Sunday, December 22, 2013

Kickstarter Risk Example - E-Bike Co. Goes Bust

I suppose I should take care not to appear obsessed with Kickstarter . . .

For a while I have looked at the Bike Portland blog fairly regularly because I guess I thought of Portland as somehow advanced in its support for cycling. Now I'm not so sure "advanced" is the right word, but anyway, it is a source of bike related news that can be stimulating to read.

They just had a blog post about a company ceasing operation - the company, Conscious Commuter, was trying to bring a folding e-bike for commuter use to market. Although not evident from their web site, they have packed it in - the Bike Portland blog post quotes extensively from an email sent out from the company to its Kickstarter supporters.



So yes, in addition to other funding sources, this company sought and got $25,000 through a Kickstarter effort. Thirteen of the people who contributed were at the $1,395 level, for which the "reward" was to be, "You are pre-ordering and will receive a numbered, signed, limited edition folding e-bike, numbered in the order your Kickstarter pledge was placed. In addition to special pricing, you will get another pre-release offer -- a 2 year warranty!" (Estimated deliver - March 2012.) Anyway - no, that didn't and isn't happening, as it turns out. Instead you get an email more than two years later that says, "We appreciate your support of Conscious Commuter. We wish we had been able to raise the additional funds needed to continue what we believed was a very promising business- but after two and a half years filled with momentous achievements and challenges, financial issues have forced us to close our doors." Actually the email says a lot of other blather. At this point anyone who gave them $1,395 is probably not too surprised.

Since this proposal was made in 2011, Kickstarter has tried to clarify that there is some risk in such things with their "Kickstarter is not a store!" blog post, that requires proposal to include a "risks and challenges" section (which the e-bike proposal didn't have) but in my experience these never say, "there is risk we spend the money on something other than producing the thing you think you will get."

Just from the fifteen minutes or so I have spent acquainting myself with this effort (admittedly after the fact) it appears they had problems staying on track.
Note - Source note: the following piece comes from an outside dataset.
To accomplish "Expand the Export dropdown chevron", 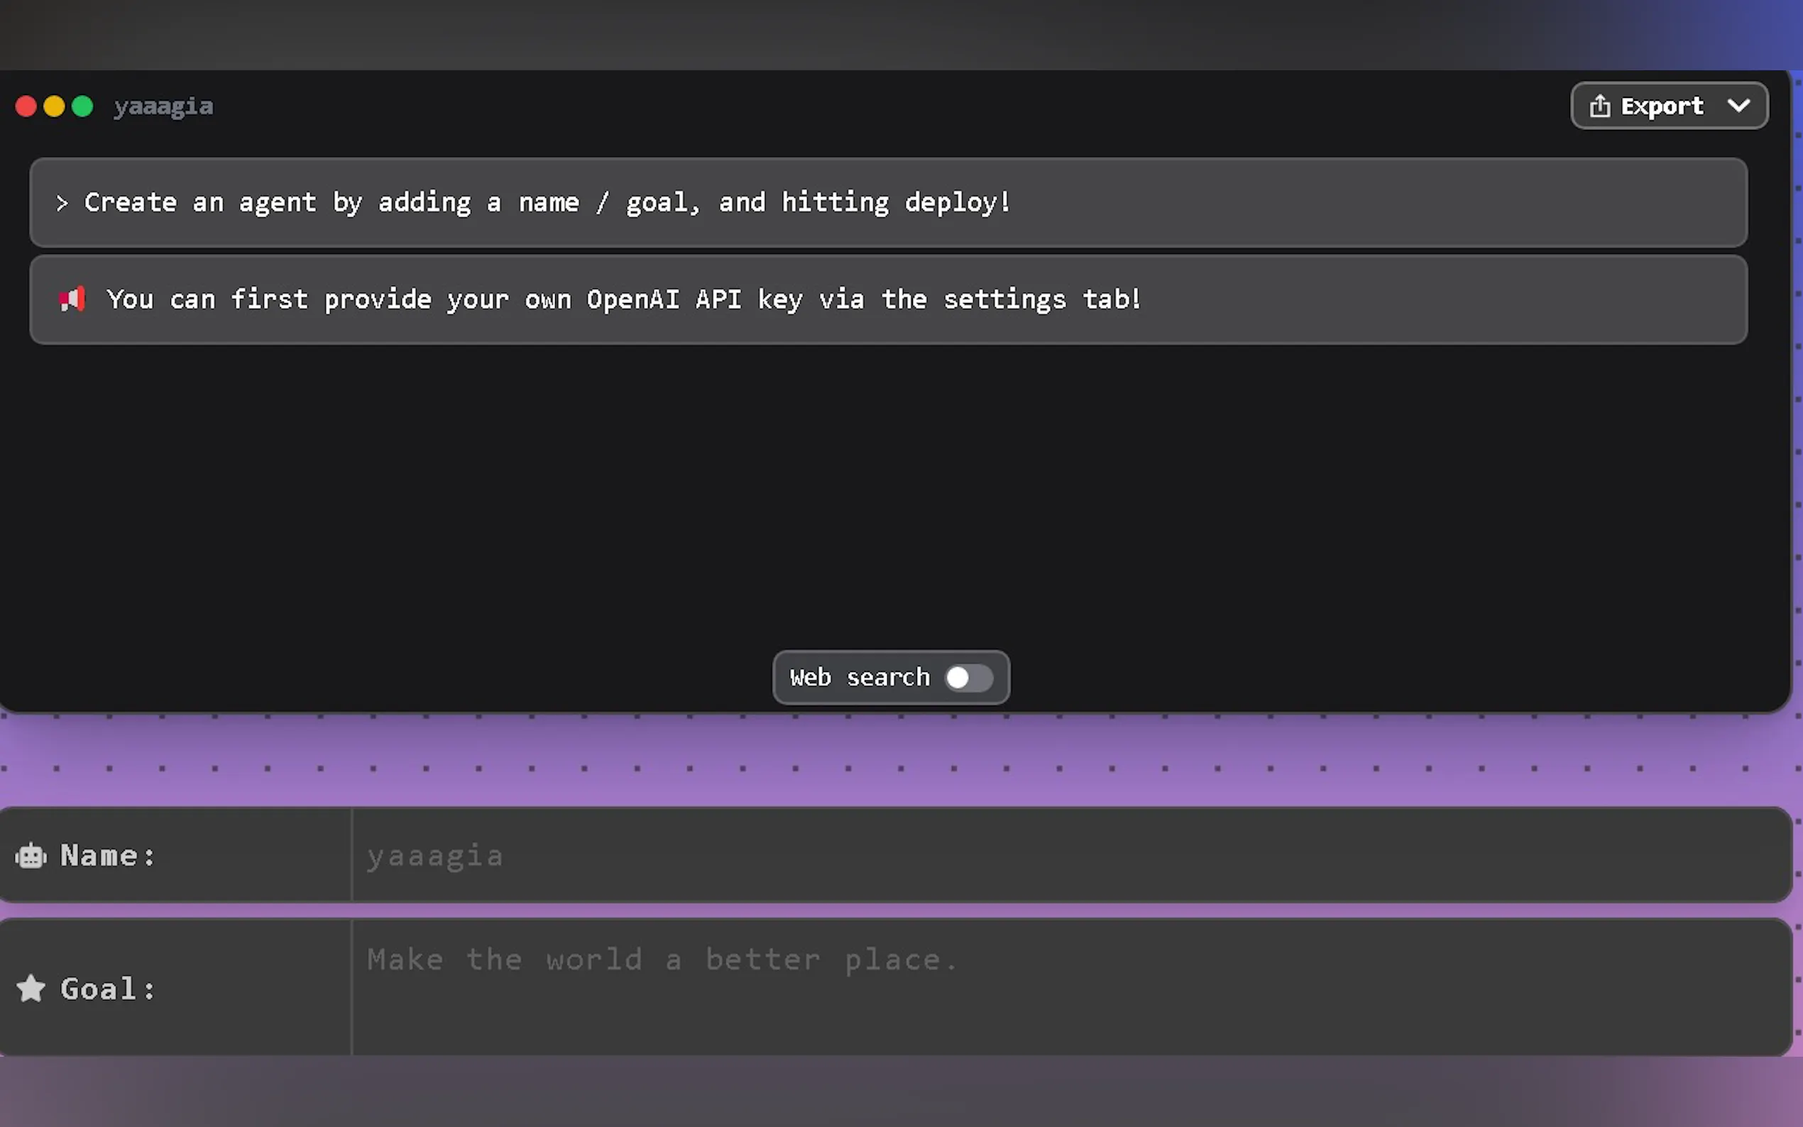I will (1738, 106).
Even the Kickstarter people say, "under-promise and over-deliver" - instead they seemed to have tried to come up with every conceivable variant imaginable - the same bike without the electric drive, the same bike with the e-drive but you don't have to (or can't?) pedal the thing, even a version in carbon fiber.


A slick video pushing a carbon-fiber variant

Most amazing to me, for a project that involves Kickstarter funding, is the "about us" page on the Conscious Commuter site. (This page is most likely going to disappear soon, but no worries, I used the Internet Archive's "archive this" functionality to make a copy for posterity, which is here: https://web.archive.org/web/20131222164759/http://www.consciouscommuter.com/pages/our-people-1.) I mean, good lord, the company describes nine different management or adviser types and nothing about anybody who puts their hands on a bicycle!! You know, to make one. The 25,000 bucks from Kickstarter, less the five percent to Kickstarter and the credit card charges, wouldn't pay for this crew's $ needs for very long. (Yeah, I get that maybe one of these people was focusing on this full-time - but still, can't they say something about someone who gets grease on his hands occasionally?)

Again, it's easy for me to look at this critically more than two years after they created their Kickstarter proposal. Perhaps there is something be learned here. Hmm.